Lately, fertility anxieties haunt the dreams–waking and sleeping–of every adult woman who hopes to someday be a mom. We hear from all directions that fertility wanes fast, especially for women over 35. The dystopian film The Children of Men picked up on the apprehensions bred by those stories to fuel visions of global apocalypse! Though we don’t hear much else on the topic, fertility is the side of the later motherhood story that we’ve all heard about in the media.

Odd that against this background of unease, so many post-35 women who want kids end up having them (like the film’s star Julianne Moore, at 37 and 42). In 2006, 611,000 babies were born to women 35 and over. That’s one in seven babies. Only roughly 4.4% (some 27,000) of those births involved IVF. Among first time moms, one in twelve had that first baby at or after 35 (up from one in 100 in 1970).

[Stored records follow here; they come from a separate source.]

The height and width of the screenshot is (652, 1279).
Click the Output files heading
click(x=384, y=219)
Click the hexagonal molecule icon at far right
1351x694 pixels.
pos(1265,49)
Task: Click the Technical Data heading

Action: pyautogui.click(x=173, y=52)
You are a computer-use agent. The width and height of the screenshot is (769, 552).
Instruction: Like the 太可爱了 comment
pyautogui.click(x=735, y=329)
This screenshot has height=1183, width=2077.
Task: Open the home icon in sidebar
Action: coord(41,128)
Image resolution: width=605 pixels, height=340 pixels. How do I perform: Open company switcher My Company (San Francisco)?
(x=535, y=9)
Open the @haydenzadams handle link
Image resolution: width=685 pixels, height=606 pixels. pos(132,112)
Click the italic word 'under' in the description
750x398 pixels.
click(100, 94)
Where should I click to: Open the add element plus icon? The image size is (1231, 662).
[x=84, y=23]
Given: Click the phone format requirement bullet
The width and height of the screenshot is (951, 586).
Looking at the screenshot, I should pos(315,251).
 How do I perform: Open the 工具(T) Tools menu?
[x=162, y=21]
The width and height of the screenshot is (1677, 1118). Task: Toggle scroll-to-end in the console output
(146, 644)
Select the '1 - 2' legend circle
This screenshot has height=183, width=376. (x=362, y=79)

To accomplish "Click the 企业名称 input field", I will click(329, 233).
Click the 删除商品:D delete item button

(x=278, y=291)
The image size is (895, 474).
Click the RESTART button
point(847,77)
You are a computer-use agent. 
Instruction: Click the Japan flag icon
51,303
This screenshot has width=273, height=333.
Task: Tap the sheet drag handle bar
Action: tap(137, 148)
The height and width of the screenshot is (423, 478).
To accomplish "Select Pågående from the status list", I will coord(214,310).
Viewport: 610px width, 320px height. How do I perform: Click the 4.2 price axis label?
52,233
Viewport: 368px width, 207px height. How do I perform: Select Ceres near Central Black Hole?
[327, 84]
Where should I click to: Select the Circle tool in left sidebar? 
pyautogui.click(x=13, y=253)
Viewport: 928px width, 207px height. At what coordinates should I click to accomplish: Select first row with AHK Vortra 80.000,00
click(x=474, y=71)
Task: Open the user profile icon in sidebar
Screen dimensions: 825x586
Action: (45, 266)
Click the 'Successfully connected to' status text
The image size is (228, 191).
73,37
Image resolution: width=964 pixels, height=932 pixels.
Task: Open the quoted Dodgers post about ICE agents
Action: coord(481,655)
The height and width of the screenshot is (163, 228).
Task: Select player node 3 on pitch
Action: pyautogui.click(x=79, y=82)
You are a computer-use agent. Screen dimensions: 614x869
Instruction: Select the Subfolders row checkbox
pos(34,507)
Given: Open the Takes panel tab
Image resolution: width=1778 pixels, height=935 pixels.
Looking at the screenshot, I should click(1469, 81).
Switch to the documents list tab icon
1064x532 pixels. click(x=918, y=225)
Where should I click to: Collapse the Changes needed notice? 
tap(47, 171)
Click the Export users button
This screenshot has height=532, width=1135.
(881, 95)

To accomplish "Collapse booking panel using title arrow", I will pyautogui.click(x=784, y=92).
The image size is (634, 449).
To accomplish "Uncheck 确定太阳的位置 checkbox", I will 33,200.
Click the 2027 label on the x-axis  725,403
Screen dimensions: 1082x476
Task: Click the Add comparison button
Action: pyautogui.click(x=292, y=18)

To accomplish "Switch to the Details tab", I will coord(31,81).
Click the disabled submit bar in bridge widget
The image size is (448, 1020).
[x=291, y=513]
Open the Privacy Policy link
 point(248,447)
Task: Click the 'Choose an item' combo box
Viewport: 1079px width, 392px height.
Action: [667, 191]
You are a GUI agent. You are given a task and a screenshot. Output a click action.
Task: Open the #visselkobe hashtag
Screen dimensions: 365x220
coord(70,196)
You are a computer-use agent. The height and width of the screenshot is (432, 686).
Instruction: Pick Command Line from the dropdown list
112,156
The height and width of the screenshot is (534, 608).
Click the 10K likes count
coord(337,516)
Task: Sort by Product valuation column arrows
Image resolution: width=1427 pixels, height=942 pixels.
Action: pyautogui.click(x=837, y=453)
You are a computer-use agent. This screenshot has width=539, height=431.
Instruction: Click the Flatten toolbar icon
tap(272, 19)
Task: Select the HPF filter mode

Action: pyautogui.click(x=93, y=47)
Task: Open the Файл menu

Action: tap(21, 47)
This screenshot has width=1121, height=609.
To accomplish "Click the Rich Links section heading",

Add in the adoptive moms and you’ve got a substantial portion of the population starting families later.

Clearly, many people are fertile in their late 30s and early 40s–and egg donation makes it possible for some women to bear kids using another woman’s eggs (and at some expense) much beyond the age at which their own eggs go past due. I go into what we know about the particulars at great length in chapter 6.

Through 39 chances with your own genetic material are good (very good if you don’t already have a known endocrinal disorder that suggests you’ll have fertility issues), then they go down quickly to roughly 50/50 at 41, and much lower at 43. I spoke with women who had no problem getting pregnant in their mid 40s, and with women who had problems in their early 30s but then had no problem later–and all over the in-between.

The complexity, as one woman I interviewed pointed out, is that the statistics don’t talk about you personally. At whatever point you are, there are no guarantees. Everybody has to weigh the factors (are you with the right partner for the long haul? does that matter? what about finances? career? sense of maturity? desire to stay home for a while with a baby and to be there for a kid long term? etc.) and decide for herself what makes most sense for her and her family.

These are huge issues with lots of radiating effects, and there’s no one right answer. Ready explores things from the perspective of women who waited and then started families–some intentionally, some by default. Some out-waited their fertility and went on to adopt or employ donor eggs. For these moms waiting for family made sense and worked out well. The good news is that there’s more than one road to a happy family. But family isn’t guaranteed–and some women do end up childless when that would not have been their choice.

The fertility scene is evolving. . . and as a group we get to work on spreading a balanced perspective on the topic; on sharing real information about new options as they emerge (I’ll post on that soon); and on determining what kind of public policy we want to enact in order to give all families the support they need to raise happy, productive kids.